Tag: PHP

  • Why @@ is the best attribute syntax for PHP

    Update 2020-09-02: The Shorter Attribute Syntax Change proposal was accepted, with #[Attr] voted as the final attribute syntax for PHP 8.0.

    Background

    Analogous to docblock annotations, attributes make it possible to apply metadata to a class, function, or property with a native syntax and reflection API.

    The Attributes v2 RFC (accepted on May 4, 2020) added support for native attributes in PHP 8 using the <<Attr>> syntax borrowed from Hacklang. In June, I authored the Shorter Attribute Syntax RFC to propose using @@Attr or #[Attr] to address five shortcomings of the original syntax (verbosity, poor readability of nested attributes, confusion with generics and shift operators, and dissimilarity to other languages). The result of this RFC was that the @@Attr syntax was accepted and implemented in PHP 8.0 beta 1.

    However, several people were unhappy with this outcome, and proposed a new RFC to vote again on the declined attribute syntaxes (as well as a couple new alternatives) in hopes of a different result. This RFC puts forward four main arguments for changing the syntax: grouped attribute support, consistency, forward compatibility, and “potential future benefits”. Are these really good arguments?

    Attribute grouping

    Grouped attribute support (e.g. <<Attr1, Attr2>>) was added to partially reduce the verbosity of the <<>> syntax. However, this has the downside of creating two different syntaxes for declaring attributes. Furthermore, grouped attributes result in unnecessary diff noise when adding or removing a second attribute on its own line:

    <<SomeAttr("argument")>>
    function foo() {}
    
    // changes to
    <<
        SomeAttribute("argument"),
        OtherAttr([1, 2, 3]),
    >>
    function foo() {}

    In contrast, with the @@Attr syntax, individual attributes can always be added or removed without having to change attributes on other lines:

    @@SomeAttribute("argument")
    @@OtherAttr([1, 2, 3]) // can be added/removed independently
    function foo() {}

    Finally, the @@Attr syntax without grouping is equally concise as the alternatives with grouping, so this is not a reason to prefer any other syntax over @@Attr.

    Consistency

    The RFC argues that an attribute end delimiter is necessary for consistency with other syntax constructs in PHP. However, attributes are not standalone declarations, but modifiers on the declaration that follows them, similar to type declarations and visibility/extendibility modifiers:

    // declaration modifiers do not have end delimiters like this:
    [final] class X {
        [public] function foo([int|float] $bar) {}
    }
    
    // the @@ syntax is consistent with other declaration modifiers:
    @@Attribute
    final class X {
        @@Jit
        public function foo(@@Deprecated int|float $bar) {}
    }

    The RFC responds to this by arguing that attributes are more complex than modifiers and type declarations since they have an optional argument list.
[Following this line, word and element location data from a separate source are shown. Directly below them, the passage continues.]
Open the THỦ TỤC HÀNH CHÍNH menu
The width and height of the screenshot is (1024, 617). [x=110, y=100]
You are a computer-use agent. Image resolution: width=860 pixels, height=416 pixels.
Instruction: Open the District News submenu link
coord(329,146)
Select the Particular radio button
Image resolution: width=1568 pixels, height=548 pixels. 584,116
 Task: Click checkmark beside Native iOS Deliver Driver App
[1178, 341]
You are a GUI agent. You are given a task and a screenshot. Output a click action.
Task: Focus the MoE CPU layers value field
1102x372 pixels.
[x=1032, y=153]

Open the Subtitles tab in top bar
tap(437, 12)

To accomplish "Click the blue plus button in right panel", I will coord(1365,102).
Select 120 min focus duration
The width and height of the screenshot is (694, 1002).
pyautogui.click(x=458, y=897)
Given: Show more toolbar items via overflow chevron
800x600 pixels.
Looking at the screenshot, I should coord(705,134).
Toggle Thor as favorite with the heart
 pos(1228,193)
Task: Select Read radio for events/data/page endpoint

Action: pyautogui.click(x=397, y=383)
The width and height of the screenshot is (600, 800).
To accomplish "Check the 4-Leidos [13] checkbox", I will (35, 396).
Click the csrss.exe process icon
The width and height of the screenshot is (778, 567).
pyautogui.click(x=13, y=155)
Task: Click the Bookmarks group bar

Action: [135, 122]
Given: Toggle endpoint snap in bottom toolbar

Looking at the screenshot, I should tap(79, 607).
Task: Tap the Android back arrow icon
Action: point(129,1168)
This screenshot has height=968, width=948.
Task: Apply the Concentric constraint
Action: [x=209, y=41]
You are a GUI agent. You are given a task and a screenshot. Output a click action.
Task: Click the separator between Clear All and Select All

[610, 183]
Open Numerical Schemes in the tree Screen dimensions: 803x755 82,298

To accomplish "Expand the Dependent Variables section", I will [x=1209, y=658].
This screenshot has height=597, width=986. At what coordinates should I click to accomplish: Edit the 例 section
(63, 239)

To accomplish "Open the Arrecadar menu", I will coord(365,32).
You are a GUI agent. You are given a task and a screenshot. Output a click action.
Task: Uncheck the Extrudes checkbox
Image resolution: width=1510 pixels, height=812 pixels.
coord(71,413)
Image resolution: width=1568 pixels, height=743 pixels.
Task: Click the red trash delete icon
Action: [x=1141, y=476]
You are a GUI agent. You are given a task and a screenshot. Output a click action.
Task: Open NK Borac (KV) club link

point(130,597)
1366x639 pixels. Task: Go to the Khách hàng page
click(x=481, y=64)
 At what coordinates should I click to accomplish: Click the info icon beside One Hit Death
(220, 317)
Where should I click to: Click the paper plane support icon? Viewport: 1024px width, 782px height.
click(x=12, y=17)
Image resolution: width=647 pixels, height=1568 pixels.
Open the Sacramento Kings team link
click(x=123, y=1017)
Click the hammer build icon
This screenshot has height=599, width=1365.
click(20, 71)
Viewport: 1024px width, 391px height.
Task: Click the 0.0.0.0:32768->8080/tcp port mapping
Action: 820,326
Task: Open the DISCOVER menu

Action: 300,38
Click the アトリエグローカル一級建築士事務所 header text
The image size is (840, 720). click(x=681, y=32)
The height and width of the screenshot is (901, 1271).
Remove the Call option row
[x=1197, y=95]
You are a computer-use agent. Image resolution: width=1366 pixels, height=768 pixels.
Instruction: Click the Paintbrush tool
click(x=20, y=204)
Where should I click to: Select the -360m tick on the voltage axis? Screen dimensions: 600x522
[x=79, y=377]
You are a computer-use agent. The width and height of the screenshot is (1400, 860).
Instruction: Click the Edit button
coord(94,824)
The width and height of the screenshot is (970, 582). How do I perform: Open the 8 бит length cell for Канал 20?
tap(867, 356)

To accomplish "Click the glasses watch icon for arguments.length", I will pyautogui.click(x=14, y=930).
However, this fails to recognize that an attribute’s argument list already has its own start/end delimiters (parentheses)! So adding another end delimiter if anything reduces consistency rather than improving it.

    The @@Attr syntax is consistent with existing declaration modifiers in PHP, as well as docblock annotations and other languages using the @Attr syntax.

    Forward compatibility

    The #[Attr] syntax could provide a temporary forward compatibility benefit to library authors, who would be able to reuse the same class both as a PHP 8 attribute and to store information from a docblock annotation when the library is used on PHP 7. However, this benefit will be irrelevant once most of the library users upgrade to PHP 8, and the library wants to take advantage of any other PHP 8 syntax.

    Even without partial syntax forward compatibility, a library can support both PHP 8 attributes and PHP 7 annotations with a small amount of extra work. A parent class can be used to store/handle annotation information, and a child class can be registered as an attribute for PHP 8 users.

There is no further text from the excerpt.